Men have never come to terms with the power of the pussy, as Bongwater once said, or sang. A lot of men don’t deal well with this undercurrent of desire that lasts a lifetime, just as they didn’t deal well with the biggest rejection of their life when they were born. I reported numerous cases last year where spurned or jealous men killed their lovers, their pseudo-mothers, and then turned the gun on themselves in many cases. These men might have been overwhelmed by a fact of life, women rule, and men are often needy, insatiable pussies. The umbilical cord is never quite severed, there remains a phantom connection, and so men remain heavily under the influence of women all their lives. I like to think I have a semblance of autonomy, I’m self-sufficient, I’m my own man, but the fact is I have about as much independence as an iPod.

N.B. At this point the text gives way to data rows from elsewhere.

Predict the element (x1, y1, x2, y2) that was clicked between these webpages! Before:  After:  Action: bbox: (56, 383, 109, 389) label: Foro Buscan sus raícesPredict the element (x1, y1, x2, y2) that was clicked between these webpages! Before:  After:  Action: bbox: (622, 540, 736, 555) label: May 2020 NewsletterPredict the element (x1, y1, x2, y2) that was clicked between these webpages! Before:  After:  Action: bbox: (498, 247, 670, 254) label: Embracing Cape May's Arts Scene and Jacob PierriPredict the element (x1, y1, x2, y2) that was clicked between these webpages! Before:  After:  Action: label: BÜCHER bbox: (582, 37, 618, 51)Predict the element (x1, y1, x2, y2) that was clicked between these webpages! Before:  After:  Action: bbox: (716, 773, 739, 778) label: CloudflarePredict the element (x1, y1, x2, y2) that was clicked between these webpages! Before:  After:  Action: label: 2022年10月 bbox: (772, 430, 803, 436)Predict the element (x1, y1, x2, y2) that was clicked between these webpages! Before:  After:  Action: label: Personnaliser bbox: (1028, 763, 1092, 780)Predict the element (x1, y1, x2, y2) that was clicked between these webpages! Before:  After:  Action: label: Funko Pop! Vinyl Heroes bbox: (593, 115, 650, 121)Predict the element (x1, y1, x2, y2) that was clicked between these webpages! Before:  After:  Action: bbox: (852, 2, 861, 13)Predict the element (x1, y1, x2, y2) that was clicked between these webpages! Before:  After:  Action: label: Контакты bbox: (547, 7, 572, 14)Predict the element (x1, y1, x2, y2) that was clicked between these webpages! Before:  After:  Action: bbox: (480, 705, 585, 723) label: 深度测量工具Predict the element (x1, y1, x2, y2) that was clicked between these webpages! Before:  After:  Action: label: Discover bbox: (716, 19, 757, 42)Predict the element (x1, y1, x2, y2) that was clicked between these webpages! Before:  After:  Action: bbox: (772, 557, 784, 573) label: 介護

Thailand is what you might call a patriarchal culture, meaning that men work in most of the big jobs, they discuss the price of seeds at the temple, while women are often said to only have sufficient acumen to cook, clean and talk about hair. Men say women are fragile, over-emotional (who does all the shooting?), fickle, and so can’t be trusted to do a man’s job. Men call them things like bitches, hoes, and talk about how they did this one or that one, but all the time every man knows he’s powerless. He can’t accept this and so sometimes represses his feelings, or he tries to oppress her, beats her down with his figurative stick. Man muscles in on relationships when he can’t make things go his way, but still even the violent abusive babies are screaming for their mothers. I have friends who would deny this, but they likely walk around in their girlfriend’s, or even mother’s underwear because they are so scared of being seperated.

With less muscle power, women might exploit the power of their pussies, making men do all kinds of undignified and dangerous things. It’s the quintessential love/hate relationship. There’s a battle of the sexes raging all over the world, men and women exploiting each other’s weaknesses. While men are so desperately searching for the one, women have the keys to the most precious commodity on the planet, the body commodity. This is universal, arguably more prevalent in less developed societies. Men objectify women, and women in turn give them what they want, at a price. Our romantic alternative to the cold transactions are this thing we call true love, or what others call mutual recognition, a better understanding of our embattled interconnectedness.

To celebrate this Women’s Day, I am going to crawl into a sleeping bag head first and dream about that beautiful nine month sabbatical that changed my life, and I will try to remember that I was once her, we were inseparable, we were madly in love. She rejected me, but I forgive her. I want to make things right.